As an arts activist for almost 39 years, Noelle has worked across statutory and voluntary Youth and Community sectors. She is passionate about all artforms promoting visual and performing arts, moving image, film and digital literacy. She was Chair of Creative Youth Partnerships and served as Chair of The Forum for Local Government and the Arts. She is an active advocate for the arts supporting the development of artists and creatives promoting collaborative and strategic partnerships locally, regionally and internationally.
Noelle’s work varies in size, scale, subject matter and treatment, from large-scale oil paintings to small mixed media pieces on canvas. The work is vibrant in colour and texture that appeal strongly to the eye with work consisting of an extraordinarily vivid panorama of colour, light and imagery, abstract and semi representational. The work to date has evolved from the figurative/narrative tradition. The choice of subject matter and treatment of it has evolved in a logical development from previous solo exhibitions, Waterways of the mind, Out of the Blue, Eve–olution, Precious Cargo and Emotional Landscape.
Abstract works are inspired by experiments with colour, texture, light and semi animated marks, traces of life that somehow continue to be figurative. The paintings in oils and acrylics cover surfaces and canvasses that have been distorted, distressed, layered with texture and colour, with fragments that have been constructed and deconstructed exposing colour beneath the surface.
Inspiration is drawn from who the artist is and where she has come from and where she is now, both the physical world the artist lives in and the private world within her that carries the Precious Cargo of the past and all its diverse, dynamic and evolving happenings, the magic of gained knowledge & personal insight. An Artist who has mined deeper with age, where with a love of emotive colour, scorched canvasses emerge, where blue tones and strong exotic tones collide, where inspiration is sought in everything and every experience, and where the artist paints large-scale as well as small, and welcomes the happy accident.
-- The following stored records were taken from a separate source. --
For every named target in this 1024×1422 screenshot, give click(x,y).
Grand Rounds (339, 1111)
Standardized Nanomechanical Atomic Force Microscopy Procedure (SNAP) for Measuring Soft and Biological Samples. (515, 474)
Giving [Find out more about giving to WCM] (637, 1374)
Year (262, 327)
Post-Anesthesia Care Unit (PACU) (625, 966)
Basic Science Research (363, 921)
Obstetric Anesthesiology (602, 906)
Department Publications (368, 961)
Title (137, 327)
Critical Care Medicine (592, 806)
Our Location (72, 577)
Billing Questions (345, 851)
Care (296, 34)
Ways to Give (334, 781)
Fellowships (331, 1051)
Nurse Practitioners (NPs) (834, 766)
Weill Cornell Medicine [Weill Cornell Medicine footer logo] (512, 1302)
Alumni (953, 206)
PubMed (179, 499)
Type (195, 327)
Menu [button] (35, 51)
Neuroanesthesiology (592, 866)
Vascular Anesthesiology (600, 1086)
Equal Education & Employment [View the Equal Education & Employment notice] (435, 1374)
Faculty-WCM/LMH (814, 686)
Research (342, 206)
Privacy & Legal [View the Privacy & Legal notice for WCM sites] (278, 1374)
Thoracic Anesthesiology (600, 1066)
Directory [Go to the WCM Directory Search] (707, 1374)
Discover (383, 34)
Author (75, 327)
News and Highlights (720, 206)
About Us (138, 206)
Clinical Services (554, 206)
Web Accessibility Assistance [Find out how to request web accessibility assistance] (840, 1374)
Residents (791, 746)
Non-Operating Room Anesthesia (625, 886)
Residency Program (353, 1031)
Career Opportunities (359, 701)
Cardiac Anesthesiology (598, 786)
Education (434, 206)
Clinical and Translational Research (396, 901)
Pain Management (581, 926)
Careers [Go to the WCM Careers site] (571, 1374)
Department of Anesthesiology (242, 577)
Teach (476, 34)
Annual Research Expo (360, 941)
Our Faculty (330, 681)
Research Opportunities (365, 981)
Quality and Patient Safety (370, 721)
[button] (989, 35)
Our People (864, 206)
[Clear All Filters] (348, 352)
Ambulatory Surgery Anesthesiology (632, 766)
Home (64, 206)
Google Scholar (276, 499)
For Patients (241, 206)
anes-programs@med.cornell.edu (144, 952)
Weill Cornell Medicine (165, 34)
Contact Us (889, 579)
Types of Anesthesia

Inspiration from the work of Hodgkin’s and Hoyland have influenced recent work. Noelle says “My work has evolved, it comes from my life, my soul, experiences, memory and imagination. Shaped, nourished by events and accidental happenings, family, friendship and a sense of place.”
Northern Ireland Mental Health Arts Festival
NIMHAF is a festival highlighting mental health by showcasing arts events across Northern Ireland. With arts on offer from visual arts and photography, poetry and song to psychodrama, music, comedy and film, the festival promises to put transformation on the agenda across Northern Ireland.
Founded in 2013, the Northern Ireland Mental Health Arts Festival (NIMHAF) was the first of its kind in Northern Ireland.
“These festivals are important as they give the public an opportunity to engage with art specifically referencing mental health. They also give venues and organisations the chance to work with new artists, commission new work and connect with new audiences locally and regionally. Funding will help support the institution to programme talks, workshops and exhibitions. With the aim of bringing a range of high quality and engaging, free events to the public and creating opportunities of paid work for artists and creative practitioners based in or from Northern Ireland.”